And, in the big picture it will lead to the construction of even more Habitat homes, according to Matt Carlson, executive director of the local Habitat affiliate.
“We’re excited to see the Bradley County Commission support us in helping build homes in the local community,” Carlson said. “This is another great example of the whole community partnering together to help those less fortunate.”
Such favorable government decisions are also a boost to Habitat’s ability to recruit new volunteers and additional support for the construction of more homes that will be purchased by local homeowners who are then added to the county property tax rolls.
“As more organizations get involved and collaborate, the more homes we can build,” Carlson stressed. “More families are helped and local neighborhoods are strengthened in the local community.”
The County Commission’s favorable vote came at a good time as the Cleveland Habitat affiliate is in the middle of filling its Century Village subdivision on 20th Street. A second subdivision on South Lee Highway, named Stone Gate, is also under way, though the organization’s focus will remain on Century Village for the next couple of years. Carlson said plans are to complete the 20th Street development, which is adjacent to Blythe-Bower Elementary School, by sometime in 2013.
Once completed, Century Village will contain 40 or more Habitat for Humanity houses.
Carlson pointed out the tax-exempt status is granted on houses and property still owned by Habitat. Once they are officially sold to new homeowners, the tax exemption is removed.
“The tax exemption is not for the families but for Habitat while we are building the homes,” Carlson said. “We just want to make sure the public, and future Habitat homeowners, understand this. The property would only be exempt from taxes for a certain period of time after we purchase the property.

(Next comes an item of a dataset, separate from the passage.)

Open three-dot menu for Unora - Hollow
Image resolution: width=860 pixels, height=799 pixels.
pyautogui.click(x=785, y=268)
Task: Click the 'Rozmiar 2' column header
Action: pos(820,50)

Once the home is completed, homeowners will pay taxes on the property.”
It’s a win-win-win agreement, Carlson noted.
First, it provides an incentive for Habitat to purchase vacant or unused land, or even rundown housing that can be bulldozed to the ground and replaced with new houses.
Second, it saves Habitat for Humanity money in property taxes. These savings can then go toward the purchase of more neglected or unused land for the purpose of building more quality, affordable houses for Cleveland and Bradley County families.
Third, it increases the number of Habitat homes available to deserving families who are willing to provide sweat equity hours by helping to build the houses and assisting in the construction of other Habitat houses. Living in Habitat homes helps low-income families to better understand the responsibilities of home ownership and upkeep, Carlson said.
“More than 90 percent of our homeowners have never paid property taxes before,” the Habitat leader explained. “By moving through the program homeowners become taxpayers. Since 1990, Habitat has built 79 homes and added almost $2 million to the local tax base.”
He added, “Homeowners who have purchased homes from Habitat for Humanity now contribute almost $35,000 in county taxes per year. This is something that we (Habitat for Humanity) and our homeowners are very proud of.”
Habitat for Humanity families apply for housing and complete a series of interviews before being selected. Once chosen, they are required to complete detailed training that better familiarizes them with budgeting, residential upkeep and other responsibilities related to homeownership. Buyers purchase Habitat houses with interest-free financing.
“Many of the properties we build on are vacant land and/or have dilapidated homes on them,” Carlson said. “These homes are torn down to build new Energy Star efficient homes which help to enhance the surrounding neighborhood and raises property values.”
County commissioners’ nod to Habitat’s tax-exempt status signals their support of the organization’s work and its programming format, Carlson said.
“We believe in community helping community and this approval from the Bradley County Commission is a perfect example of this philosophy,” he said.
The tax-exempt status begins at the point Habitat purchases property and carries through to the point that the house is built and sold to a new homeowner, generally about an 18-month period, Carlson said.
Habitat for Humanity homes generate $450 in county property taxes and $350 in city property taxes.
The local affiliate will build 10 new houses in 2011, all in Century Village.